You are going to the movies, movie tickets are $10 for adults and $8 dollars for children. The total amount of money that you can spend is $80. Write an equation to model the situation. What are the x and y intercepts.

10x + 8y = 80

x = adults
y = children

x = 0 > y = 10
y = 0 > x = 8

To solve this problem, let's define some variables:

Let x represent the number of adult tickets.
Let y represent the number of child tickets.

Now, we know that the cost of an adult ticket is $10 and the cost of a child ticket is $8. The total amount of money that can be spent is $80.
So, the equation that models this situation is: 10x + 8y = 80.

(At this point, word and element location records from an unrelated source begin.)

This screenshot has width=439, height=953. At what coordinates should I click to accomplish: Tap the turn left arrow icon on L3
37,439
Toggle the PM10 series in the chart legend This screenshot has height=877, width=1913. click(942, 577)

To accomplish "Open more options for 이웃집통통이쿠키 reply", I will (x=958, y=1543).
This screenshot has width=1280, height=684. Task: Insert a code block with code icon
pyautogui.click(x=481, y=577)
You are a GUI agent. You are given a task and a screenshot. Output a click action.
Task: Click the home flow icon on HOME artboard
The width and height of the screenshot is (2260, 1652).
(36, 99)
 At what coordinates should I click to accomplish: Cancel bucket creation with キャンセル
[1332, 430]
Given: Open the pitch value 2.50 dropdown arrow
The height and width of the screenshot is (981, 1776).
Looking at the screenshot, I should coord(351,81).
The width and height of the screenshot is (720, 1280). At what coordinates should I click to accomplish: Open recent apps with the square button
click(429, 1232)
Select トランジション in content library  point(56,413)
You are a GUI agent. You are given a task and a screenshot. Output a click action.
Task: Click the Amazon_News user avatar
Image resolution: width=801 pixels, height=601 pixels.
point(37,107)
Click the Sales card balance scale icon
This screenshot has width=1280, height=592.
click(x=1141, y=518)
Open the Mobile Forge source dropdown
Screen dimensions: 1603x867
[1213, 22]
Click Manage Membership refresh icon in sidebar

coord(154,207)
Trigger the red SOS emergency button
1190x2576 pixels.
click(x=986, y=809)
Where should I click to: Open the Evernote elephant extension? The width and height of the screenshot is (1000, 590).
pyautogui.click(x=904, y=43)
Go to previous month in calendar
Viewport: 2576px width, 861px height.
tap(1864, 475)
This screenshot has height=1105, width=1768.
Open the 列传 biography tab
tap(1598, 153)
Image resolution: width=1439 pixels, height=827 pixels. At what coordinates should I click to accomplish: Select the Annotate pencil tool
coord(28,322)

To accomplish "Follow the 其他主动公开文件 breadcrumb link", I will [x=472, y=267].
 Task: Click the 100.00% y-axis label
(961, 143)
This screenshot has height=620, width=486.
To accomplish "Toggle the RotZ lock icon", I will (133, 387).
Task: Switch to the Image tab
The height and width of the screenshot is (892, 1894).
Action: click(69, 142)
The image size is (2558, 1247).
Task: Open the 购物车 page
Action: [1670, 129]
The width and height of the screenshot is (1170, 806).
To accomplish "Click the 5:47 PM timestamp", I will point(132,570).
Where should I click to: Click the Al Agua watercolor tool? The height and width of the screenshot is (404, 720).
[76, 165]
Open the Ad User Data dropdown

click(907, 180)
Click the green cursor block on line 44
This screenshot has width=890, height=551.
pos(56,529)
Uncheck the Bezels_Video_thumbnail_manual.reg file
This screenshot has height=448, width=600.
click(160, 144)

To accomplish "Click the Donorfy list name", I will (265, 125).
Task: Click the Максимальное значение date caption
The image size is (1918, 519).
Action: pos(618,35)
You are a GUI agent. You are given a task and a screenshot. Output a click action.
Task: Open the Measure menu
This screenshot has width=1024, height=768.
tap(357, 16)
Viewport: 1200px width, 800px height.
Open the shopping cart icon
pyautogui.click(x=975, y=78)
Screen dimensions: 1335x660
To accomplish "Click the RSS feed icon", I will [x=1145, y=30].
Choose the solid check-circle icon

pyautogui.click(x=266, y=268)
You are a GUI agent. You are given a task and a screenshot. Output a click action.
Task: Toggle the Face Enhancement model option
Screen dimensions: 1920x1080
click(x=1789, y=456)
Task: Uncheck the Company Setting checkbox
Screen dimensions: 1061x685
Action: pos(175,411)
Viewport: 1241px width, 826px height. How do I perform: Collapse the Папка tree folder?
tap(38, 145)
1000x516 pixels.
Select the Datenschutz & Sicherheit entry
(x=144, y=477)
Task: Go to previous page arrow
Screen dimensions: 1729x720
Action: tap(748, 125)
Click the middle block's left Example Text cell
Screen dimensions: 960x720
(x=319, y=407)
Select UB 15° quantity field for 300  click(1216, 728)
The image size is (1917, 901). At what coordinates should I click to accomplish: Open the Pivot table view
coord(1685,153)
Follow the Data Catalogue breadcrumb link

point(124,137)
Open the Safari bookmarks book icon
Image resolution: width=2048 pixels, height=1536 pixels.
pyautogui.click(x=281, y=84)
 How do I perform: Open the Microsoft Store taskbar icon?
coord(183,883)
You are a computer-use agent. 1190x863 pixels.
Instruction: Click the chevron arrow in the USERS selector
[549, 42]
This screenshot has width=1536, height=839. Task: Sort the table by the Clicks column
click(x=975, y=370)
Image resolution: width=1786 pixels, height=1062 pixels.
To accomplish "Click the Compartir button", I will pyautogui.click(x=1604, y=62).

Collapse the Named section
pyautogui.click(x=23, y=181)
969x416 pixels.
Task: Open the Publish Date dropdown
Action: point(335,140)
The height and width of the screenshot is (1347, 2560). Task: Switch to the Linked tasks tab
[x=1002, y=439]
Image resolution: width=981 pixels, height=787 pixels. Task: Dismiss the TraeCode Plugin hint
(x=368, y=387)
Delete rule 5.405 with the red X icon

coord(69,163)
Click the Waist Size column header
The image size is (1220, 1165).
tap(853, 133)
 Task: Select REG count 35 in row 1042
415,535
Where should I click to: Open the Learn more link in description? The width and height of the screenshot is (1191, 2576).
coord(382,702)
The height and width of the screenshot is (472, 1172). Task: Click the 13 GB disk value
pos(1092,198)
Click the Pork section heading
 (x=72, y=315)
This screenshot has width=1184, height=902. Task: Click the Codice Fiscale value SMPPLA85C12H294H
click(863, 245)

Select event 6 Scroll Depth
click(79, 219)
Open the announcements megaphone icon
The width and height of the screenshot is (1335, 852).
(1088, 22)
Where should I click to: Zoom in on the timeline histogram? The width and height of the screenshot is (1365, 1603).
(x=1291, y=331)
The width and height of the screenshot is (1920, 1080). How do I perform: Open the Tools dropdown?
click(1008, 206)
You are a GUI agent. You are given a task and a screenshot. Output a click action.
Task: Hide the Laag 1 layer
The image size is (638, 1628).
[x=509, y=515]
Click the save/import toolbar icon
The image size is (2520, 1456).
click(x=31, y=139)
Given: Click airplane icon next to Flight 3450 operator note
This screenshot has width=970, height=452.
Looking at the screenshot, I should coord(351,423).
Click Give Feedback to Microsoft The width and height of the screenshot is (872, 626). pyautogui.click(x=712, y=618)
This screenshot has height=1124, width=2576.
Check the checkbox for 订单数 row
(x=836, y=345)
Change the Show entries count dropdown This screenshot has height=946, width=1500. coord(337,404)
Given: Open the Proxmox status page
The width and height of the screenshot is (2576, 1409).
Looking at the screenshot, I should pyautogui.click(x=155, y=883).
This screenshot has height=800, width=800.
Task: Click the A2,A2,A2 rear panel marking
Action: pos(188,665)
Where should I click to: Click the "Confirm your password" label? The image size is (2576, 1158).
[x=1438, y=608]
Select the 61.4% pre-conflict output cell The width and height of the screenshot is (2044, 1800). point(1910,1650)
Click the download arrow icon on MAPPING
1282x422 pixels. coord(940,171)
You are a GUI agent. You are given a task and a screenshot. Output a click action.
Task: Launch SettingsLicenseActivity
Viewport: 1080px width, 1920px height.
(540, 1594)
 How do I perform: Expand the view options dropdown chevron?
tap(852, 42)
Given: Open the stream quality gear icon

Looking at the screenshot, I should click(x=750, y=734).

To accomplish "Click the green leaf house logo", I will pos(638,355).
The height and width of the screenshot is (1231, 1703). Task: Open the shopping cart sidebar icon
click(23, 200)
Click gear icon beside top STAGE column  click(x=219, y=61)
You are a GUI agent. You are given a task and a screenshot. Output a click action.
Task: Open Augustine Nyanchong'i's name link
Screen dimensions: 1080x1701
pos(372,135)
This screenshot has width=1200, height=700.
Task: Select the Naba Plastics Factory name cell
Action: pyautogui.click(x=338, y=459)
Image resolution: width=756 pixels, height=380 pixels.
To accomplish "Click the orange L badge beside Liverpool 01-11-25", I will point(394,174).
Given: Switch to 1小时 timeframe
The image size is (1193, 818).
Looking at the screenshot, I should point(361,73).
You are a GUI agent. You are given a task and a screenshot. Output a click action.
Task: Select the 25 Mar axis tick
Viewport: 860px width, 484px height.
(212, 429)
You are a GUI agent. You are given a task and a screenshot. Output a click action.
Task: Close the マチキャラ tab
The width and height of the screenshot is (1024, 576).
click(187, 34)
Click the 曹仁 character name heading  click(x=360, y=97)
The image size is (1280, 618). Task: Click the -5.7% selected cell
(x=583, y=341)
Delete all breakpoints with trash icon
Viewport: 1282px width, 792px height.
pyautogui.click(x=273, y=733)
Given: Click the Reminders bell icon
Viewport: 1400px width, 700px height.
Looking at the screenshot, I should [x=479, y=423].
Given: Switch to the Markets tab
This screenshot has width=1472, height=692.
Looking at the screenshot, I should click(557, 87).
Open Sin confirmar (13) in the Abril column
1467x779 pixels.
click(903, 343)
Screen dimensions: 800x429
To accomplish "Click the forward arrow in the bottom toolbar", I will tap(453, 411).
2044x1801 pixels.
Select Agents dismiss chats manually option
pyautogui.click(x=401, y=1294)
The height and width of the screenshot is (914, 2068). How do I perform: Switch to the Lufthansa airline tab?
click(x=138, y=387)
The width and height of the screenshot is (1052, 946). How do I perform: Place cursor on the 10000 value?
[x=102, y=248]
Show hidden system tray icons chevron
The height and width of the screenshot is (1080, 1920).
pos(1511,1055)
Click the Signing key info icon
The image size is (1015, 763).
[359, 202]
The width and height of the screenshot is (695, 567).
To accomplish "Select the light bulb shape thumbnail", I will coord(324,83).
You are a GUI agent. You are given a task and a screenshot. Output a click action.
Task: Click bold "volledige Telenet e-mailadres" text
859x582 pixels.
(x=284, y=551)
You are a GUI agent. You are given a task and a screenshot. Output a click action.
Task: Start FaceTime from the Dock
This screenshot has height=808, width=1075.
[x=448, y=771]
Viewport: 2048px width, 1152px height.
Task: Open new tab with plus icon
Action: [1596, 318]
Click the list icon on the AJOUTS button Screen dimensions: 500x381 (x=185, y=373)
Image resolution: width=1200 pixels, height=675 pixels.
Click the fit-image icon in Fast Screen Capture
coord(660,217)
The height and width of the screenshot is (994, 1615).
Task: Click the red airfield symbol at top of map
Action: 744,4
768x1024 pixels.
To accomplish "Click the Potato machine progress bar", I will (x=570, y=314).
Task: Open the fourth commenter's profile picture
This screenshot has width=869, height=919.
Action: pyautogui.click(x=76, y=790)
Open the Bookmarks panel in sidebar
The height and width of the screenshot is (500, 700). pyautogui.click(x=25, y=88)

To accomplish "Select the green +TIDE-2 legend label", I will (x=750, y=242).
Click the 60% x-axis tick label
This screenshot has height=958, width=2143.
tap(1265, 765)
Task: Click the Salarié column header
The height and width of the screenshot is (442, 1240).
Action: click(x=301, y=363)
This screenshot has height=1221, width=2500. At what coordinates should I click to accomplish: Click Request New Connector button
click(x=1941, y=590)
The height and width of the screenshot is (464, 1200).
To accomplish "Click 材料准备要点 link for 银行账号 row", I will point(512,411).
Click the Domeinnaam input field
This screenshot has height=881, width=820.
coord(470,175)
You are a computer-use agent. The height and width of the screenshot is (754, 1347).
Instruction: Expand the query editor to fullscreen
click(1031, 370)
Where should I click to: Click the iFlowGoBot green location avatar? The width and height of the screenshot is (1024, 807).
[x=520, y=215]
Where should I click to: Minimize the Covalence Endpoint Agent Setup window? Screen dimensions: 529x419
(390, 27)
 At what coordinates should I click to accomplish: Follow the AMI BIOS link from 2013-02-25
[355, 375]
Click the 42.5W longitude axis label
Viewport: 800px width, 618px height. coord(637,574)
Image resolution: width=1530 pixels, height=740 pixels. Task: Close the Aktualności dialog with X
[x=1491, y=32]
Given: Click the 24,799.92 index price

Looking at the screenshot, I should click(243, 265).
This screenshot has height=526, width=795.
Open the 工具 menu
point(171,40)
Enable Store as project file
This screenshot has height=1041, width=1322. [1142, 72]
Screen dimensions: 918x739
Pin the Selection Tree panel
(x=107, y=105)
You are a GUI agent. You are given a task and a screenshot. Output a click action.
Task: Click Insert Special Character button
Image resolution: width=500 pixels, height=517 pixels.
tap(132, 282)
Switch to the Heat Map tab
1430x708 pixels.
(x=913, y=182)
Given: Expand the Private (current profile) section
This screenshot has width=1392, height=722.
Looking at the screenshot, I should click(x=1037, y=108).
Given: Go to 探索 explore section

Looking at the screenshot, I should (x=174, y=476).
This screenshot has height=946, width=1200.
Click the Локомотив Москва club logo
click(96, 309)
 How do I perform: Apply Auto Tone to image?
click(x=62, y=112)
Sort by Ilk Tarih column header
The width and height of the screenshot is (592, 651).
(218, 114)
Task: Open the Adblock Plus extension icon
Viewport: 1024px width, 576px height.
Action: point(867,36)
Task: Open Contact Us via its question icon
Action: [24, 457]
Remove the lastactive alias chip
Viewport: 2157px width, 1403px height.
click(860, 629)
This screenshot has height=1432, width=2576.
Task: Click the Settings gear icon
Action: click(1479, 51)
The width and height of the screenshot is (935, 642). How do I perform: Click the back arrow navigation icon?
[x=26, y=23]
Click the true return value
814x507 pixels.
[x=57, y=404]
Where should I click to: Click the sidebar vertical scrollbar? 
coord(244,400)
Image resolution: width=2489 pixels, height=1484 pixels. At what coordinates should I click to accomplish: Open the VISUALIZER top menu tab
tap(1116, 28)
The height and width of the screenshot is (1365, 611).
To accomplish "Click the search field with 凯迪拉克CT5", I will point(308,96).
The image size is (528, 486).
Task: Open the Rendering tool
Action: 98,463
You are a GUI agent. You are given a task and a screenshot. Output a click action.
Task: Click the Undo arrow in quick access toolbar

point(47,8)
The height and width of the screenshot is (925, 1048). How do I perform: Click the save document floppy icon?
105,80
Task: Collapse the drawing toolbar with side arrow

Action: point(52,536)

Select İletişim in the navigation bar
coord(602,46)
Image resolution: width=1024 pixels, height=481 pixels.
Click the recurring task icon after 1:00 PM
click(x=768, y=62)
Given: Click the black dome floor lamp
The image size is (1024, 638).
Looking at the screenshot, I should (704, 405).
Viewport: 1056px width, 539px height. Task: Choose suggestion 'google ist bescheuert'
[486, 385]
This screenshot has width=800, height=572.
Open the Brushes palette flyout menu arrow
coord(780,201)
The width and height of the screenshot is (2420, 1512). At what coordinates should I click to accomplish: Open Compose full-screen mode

To find the x-intercept, we set y = 0 (since the x-intercept is the point where the line crosses the x-axis, and on the x-axis, the value of y is always 0).
So, if we substitute y = 0 into the equation 10x + 8y = 80, we get:
10x + 8(0) = 80
Simplifying, we have: 10x = 80
By dividing both sides of the equation by 10, we find: x = 8.
Therefore, the x-intercept is 8.

To find the y-intercept, we set x = 0 (since the y-intercept is the point where the line crosses the y-axis, and on the y-axis, the value of x is always 0).
So, if we substitute x = 0 into the equation 10x + 8y = 80, we get:
10(0) + 8y = 80
Simplifying, we have: 8y = 80
By dividing both sides of the equation by 8, we find: y = 10.
Therefore, the y-intercept is 10.

In summary, the equation that models the situation is 10x + 8y = 80, the x-intercept is 8, and the y-intercept is 10.